Incontestablement, "Voyage au bout de la nuit".
A ce niveau de popularité, ce n'est même plus que le livre est surfait, c'est que les gens le lisent en se disant "c'est un chef d'oeuvre" ; ils s'en persuadent donc.
Je ne comprends pas la postérité de ce livre (ou plutôt je la comprends trop bien : raisons extra-littéraires, délire de l'innovation et du moderne à tout prix, idées hurlées tellement fort qu'on prend pour des idées fortes, etc.) Il y a trois-quatre bons passages (sur plus de 600 pages), liés par une sauce marronnasse, ennuyeuse, et très fade. Je trouve aussi qu'une certaine forfanterie de la faiblesse, de la lâcheté, se dégage de ce livre. Il me fait penser à une interminable route de plaine sous la pluie, boueuse, glaiseuse, avec jamais une once de beauté, de charme, pas un sentiment noble ou gracieux, et très peu d'écriture.

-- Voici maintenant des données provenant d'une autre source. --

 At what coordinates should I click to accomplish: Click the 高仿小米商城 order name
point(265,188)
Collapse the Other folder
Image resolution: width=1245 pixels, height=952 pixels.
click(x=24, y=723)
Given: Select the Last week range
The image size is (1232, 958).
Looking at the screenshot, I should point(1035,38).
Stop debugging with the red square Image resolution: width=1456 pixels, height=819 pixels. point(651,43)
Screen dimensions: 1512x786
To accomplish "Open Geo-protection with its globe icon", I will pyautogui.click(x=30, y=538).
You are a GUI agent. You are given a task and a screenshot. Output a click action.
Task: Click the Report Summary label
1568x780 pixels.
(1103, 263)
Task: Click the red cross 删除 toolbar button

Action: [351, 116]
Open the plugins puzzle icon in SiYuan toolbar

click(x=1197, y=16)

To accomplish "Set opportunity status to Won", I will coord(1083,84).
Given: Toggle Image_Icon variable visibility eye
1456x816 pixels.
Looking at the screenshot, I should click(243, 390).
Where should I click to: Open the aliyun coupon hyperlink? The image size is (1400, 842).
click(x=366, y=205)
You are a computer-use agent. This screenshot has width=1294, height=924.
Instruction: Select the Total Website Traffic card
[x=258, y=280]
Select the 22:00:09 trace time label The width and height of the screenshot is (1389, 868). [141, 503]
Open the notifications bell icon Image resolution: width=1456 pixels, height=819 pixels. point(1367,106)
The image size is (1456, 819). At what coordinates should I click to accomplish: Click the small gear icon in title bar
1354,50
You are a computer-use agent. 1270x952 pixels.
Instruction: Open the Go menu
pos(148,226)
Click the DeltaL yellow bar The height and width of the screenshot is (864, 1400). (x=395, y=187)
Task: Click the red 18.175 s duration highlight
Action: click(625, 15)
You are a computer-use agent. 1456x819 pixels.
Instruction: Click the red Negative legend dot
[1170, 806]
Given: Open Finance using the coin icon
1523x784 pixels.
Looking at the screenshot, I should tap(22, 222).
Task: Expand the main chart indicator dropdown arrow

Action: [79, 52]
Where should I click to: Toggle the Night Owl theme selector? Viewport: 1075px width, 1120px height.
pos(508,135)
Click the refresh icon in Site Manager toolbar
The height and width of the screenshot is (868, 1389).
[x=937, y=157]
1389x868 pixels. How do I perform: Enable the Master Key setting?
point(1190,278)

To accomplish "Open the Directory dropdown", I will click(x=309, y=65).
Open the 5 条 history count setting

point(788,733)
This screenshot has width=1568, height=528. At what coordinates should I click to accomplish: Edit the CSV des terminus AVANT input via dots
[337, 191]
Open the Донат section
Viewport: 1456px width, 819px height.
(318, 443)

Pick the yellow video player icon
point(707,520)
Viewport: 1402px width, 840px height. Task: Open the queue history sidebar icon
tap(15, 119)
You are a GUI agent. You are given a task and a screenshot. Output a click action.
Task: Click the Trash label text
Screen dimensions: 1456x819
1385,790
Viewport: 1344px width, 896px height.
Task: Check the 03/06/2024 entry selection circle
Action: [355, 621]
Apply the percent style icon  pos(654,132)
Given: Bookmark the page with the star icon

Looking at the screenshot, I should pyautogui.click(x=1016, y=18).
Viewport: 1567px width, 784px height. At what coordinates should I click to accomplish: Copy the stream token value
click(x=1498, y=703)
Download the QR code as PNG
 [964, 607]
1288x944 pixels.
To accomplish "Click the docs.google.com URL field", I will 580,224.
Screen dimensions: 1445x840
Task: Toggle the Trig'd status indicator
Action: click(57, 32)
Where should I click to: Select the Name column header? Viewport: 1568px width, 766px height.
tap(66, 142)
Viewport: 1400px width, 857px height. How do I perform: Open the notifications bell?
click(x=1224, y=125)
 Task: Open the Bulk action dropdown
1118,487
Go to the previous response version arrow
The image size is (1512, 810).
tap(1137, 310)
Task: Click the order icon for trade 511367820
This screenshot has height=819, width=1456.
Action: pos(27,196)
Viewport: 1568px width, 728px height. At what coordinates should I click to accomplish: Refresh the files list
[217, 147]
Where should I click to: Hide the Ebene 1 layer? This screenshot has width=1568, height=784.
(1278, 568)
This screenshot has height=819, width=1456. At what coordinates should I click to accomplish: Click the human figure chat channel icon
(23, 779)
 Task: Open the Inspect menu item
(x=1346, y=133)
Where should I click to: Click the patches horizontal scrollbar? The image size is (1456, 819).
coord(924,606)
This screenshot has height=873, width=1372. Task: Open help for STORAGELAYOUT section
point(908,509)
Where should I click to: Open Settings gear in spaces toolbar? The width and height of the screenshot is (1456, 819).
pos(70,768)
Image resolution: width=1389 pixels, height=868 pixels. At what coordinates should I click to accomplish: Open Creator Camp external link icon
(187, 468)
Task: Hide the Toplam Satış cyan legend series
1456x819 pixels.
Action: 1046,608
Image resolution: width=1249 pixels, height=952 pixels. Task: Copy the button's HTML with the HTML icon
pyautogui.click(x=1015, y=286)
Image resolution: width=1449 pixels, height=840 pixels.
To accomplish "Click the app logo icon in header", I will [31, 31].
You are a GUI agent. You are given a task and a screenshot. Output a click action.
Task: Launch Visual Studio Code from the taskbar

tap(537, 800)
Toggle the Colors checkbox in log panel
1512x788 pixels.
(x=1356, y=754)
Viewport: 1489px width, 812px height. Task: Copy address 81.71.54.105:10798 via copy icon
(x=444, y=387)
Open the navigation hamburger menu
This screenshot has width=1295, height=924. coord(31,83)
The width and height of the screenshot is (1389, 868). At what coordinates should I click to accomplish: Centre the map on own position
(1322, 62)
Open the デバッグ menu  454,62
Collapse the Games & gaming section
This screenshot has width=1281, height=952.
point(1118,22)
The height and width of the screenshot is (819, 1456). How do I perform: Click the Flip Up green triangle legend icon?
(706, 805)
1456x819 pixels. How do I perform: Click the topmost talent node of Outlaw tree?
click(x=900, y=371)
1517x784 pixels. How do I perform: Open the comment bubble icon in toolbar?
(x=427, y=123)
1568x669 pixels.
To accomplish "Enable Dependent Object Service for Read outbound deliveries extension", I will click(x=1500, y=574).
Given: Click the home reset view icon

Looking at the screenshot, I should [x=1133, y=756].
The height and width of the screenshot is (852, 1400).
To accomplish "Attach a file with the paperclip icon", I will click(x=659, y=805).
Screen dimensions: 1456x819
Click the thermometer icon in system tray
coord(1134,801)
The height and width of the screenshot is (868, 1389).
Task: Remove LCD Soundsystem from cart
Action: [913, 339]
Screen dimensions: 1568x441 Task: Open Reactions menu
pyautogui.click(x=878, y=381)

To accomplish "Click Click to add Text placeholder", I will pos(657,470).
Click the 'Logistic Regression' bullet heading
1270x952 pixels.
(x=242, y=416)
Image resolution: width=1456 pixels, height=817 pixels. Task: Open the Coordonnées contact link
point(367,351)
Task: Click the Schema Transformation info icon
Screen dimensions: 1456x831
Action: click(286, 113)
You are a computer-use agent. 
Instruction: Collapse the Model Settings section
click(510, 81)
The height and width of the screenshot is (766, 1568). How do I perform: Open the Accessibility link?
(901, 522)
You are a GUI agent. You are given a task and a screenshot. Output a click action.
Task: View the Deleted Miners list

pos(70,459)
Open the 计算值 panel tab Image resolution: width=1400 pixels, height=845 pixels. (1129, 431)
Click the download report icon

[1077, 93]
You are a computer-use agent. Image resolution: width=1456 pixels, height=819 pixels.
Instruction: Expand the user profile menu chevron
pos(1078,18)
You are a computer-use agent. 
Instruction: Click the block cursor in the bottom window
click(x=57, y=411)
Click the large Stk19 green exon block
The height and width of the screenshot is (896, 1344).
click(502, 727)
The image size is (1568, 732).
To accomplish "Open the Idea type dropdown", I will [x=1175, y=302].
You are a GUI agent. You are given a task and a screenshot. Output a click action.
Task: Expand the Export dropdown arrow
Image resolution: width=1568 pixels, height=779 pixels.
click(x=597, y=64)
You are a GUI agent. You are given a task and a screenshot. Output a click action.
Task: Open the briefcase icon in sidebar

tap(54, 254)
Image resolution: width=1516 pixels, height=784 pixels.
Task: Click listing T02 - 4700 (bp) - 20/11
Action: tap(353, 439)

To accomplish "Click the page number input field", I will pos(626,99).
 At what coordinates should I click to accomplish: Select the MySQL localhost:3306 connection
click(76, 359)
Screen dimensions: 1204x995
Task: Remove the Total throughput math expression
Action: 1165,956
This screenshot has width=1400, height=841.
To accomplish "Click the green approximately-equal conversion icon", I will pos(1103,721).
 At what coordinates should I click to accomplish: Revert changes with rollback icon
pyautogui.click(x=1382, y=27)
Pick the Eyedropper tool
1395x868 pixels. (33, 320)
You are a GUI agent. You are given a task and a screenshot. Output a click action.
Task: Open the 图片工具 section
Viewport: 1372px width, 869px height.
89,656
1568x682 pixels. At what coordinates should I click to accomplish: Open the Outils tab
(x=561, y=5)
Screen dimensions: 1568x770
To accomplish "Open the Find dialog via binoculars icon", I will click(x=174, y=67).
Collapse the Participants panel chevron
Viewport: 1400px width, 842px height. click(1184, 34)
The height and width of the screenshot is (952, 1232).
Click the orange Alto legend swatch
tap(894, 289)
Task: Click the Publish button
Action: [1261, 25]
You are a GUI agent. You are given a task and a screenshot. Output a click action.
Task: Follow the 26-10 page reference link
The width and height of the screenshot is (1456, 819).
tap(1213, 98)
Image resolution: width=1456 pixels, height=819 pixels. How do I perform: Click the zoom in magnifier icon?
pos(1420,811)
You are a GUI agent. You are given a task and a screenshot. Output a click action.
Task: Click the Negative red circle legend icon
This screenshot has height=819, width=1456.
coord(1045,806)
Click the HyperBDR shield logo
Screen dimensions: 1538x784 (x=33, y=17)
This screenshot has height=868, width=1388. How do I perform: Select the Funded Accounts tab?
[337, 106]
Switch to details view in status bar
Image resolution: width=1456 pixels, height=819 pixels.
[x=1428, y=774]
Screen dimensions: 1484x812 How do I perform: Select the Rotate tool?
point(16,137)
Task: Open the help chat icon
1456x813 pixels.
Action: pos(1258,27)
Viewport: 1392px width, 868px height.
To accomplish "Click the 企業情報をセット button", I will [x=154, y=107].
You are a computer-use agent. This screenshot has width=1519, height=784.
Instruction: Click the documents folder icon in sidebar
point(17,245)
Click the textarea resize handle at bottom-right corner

Voilà, à mes yeux, un passage très représentatif de son "style" (il voulait qu'on le prenne pour un styliste ! la blague !) :
"La race … c’est seulement ce grand ramassis de miteux dans mon genre, chassieux, puceux, transis, qui ont échoué ici poursuivis par la faim, la peste, les tumeurs et le froid, venus vaincus des quatre coins du monde."
Ca me fait penser à ces adolescents qui, dans leurs journaux intimes, emploient systématiquement le mot le plus fort parce qu'ils ne savent pas écrire.